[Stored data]
(begin)

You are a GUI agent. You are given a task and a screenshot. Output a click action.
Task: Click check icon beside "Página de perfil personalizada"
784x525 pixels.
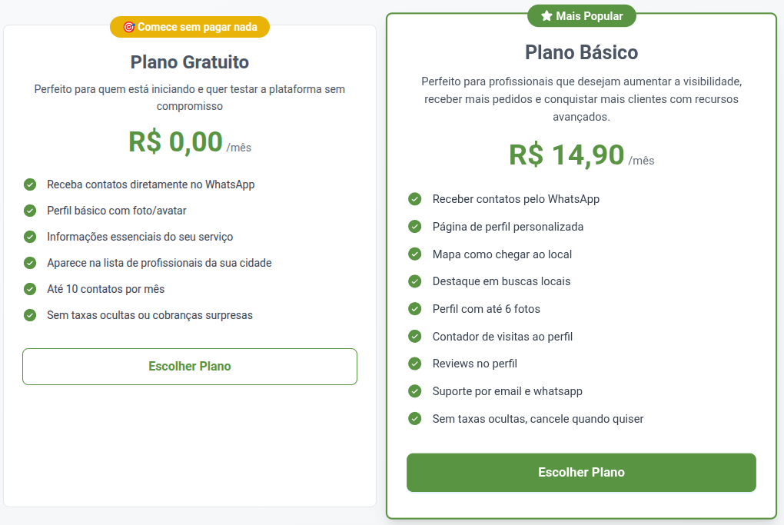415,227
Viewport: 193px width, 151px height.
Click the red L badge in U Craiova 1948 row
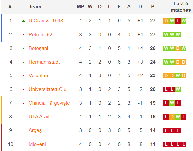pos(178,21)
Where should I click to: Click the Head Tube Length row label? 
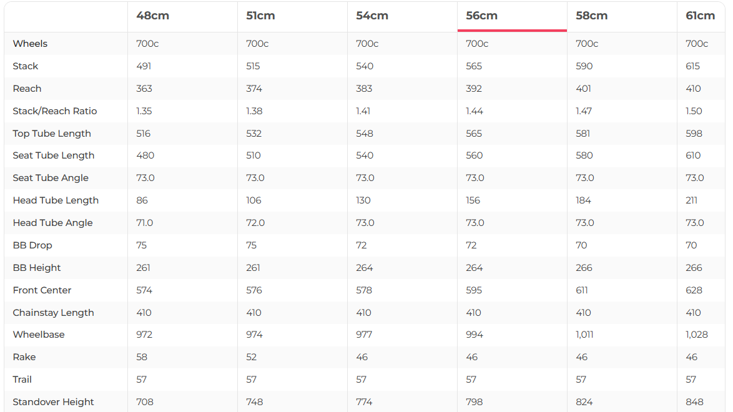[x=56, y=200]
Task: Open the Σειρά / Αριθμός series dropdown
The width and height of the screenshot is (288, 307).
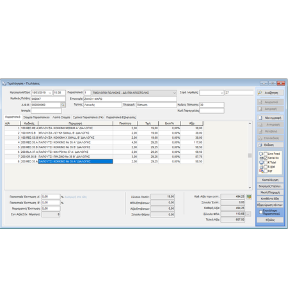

(end)

OBJECTIVE:
Copy out the records again, swapping every "screenshot" for "screen capture" and changing nothing else. Leave the pictures out of the answer.

ANSWER TO THE PROBLEM:
You are a GUI agent. You are given a task and a screen capture. Output a click action.
Task: Click check icon beside "Página de perfil personalizada"
784x525 pixels.
415,227
Viewport: 193px width, 151px height.
Click the red L badge in U Craiova 1948 row
pos(178,21)
Where should I click to: Click the Head Tube Length row label? 
[x=56, y=200]
Task: Open the Σειρά / Αριθμός series dropdown
The width and height of the screen capture is (288, 307).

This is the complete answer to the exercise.